PiSpark Lecture Series

Jul 4, 2024

PiSpark Lecture Notes

Introduction to PiSpark and Apache Spark

  • PiSpark: Interface for Apache Spark in Python, used for large-scale data processing and machine learning.
  • Course Instructor: Krish Naik.
  • Focus: How to use Spark with Python via the PiSpark library.
  • Topics Covered:
    • Importance and requirements of using Spark.
    • Apache Spark MLlib for machine learning within Spark using PiSpark.
    • Pre-processing datasets using PiSpark.
    • Using PiSpark DataFrames.
    • Implementing PiSpark on cloud platforms like Databricks and AWS.

Why Apache Spark?

  • Efficient for working with large datasets (GBs of data).
  • Distributed system handling for data preprocessing and other operations.
  • Workloads run 100 times faster than Hadoop’s MapReduce.
  • Ease of use in various programming languages including Java, Scala, Python, and R.
  • Can combine SQL, streaming, and complex analytics.
  • Supports multiple deployment modes, including standalone, in clusters, or on cloud platforms (AWS, Databricks).
  • Utilizes in-memory cluster computing.

Setting Up PiSpark

  • Installation:
    • Create a new environment (e.g., my_env).
    • Use pip install pyspark.
  • Verifying Installation:
    • Execute import pyspark in Python to ensure it was installed correctly.
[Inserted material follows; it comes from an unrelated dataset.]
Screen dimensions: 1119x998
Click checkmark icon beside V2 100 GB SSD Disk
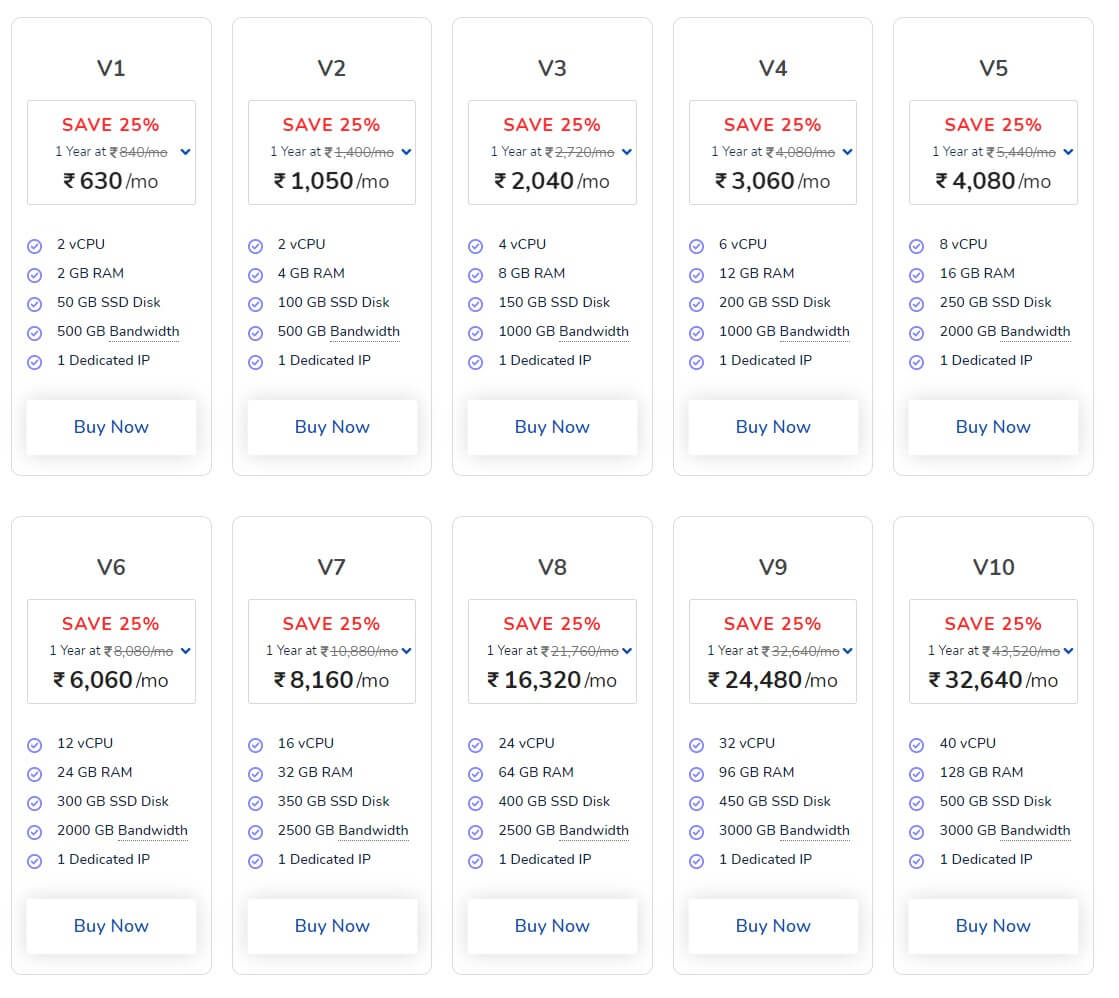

Working with DataFrames in PiSpark

Basic Operations

  • Starting Spark Session:
    from pyspark.sql import SparkSession
    spark = SparkSession.builder.appName('practice').getOrCreate()
    
  • Reading Data:
    df = spark.read.csv('test1.csv', header=True, inferSchema=True)
    df.show()
    
  • Schema and Data Types:
    df.printSchema()
    
  • Selecting Columns:
    df.select('name', 'experience').show()
    

Advanced DataFrame Operations

  • Adding Columns:
    df = df.withColumn('experience_plus_two', df['experience'] + 2)
    df.show()
    
  • Dropping Columns:
    df = df.drop('experience_plus_two')
    df.show()
    
  • Renaming Columns:
    df = df.withColumnRenamed('name', 'new_name')
    df.show()
    
  • Filtering Data:
    df.filter(df['salary'] < 20000).show()
    

Handling Missing Values

  • Dropping Rows with Null Values:
    df.na.drop().show()
    
  • Filling Missing Values:
    df.na.fill('missing_value', subset=['age', 'experience']).show()
    
  • Imputing with Mean:
    from pyspark.ml.feature import Imputer
    imputer = Imputer(inputCols=['age', 'experience'], outputCols=['age_imputed', 'experience_imputed']).setStrategy('mean')
    df = imputer.fit(df).transform(df)
    df.show()
    

GroupBy and Aggregate Functions

  • Grouped Aggregation:
    df.groupBy('department').sum('salary').show()
    
  • Finding Mean Salary by Department:
    df.groupBy('department').mean('salary').show()
    

Machine Learning with PiSpark MLlib

  • Vector Assembler for grouping features:
    from pyspark.ml.feature import VectorAssembler
    assembler = VectorAssembler(inputCols=['age', 'experience'], outputCol='features')
    output = assembler.transform(df)
    output.select('features', 'salary').show()
    
  • Train Test Split:
    train_data, test_data = df.randomSplit([0.7, 0.3])
    
  • Linear Regression Model:
    from pyspark.ml.regression import LinearRegression
    lr = LinearRegression(featuresCol='features', labelCol='salary')
    lr_model = lr.fit(train_data)
    predictions = lr_model.transform(test_data)
    predictions.show()
    

Using Databricks

  • Setting Up Databricks:
    • Use community version for free.
    • Create clusters and upload datasets to DBFS (Databricks File System).
  • Running PiSpark on Databricks:
    • Create a cluster and upload datasets.
    • Use notebooks to execute PiSpark code similarly to Jupyter notebooks.
    • Install necessary libraries through DBFS.

Summary

  • PiSpark is a powerful interface to use Apache Spark with Python for big data processing and machine learning.
  • Installing and setting up PiSpark involves creating a new virtual environment and verifying the installation.
  • DataFrames are central to using PiSpark, enabling easy manipulation and analysis of large datasets.
  • Machine learning capabilities in PiSpark are leveraged through VectorAssembler and MLlib, making it straightforward to train and evaluate models.
  • Databricks offers a robust platform to execute Spark operations with cluster support and cloud integration.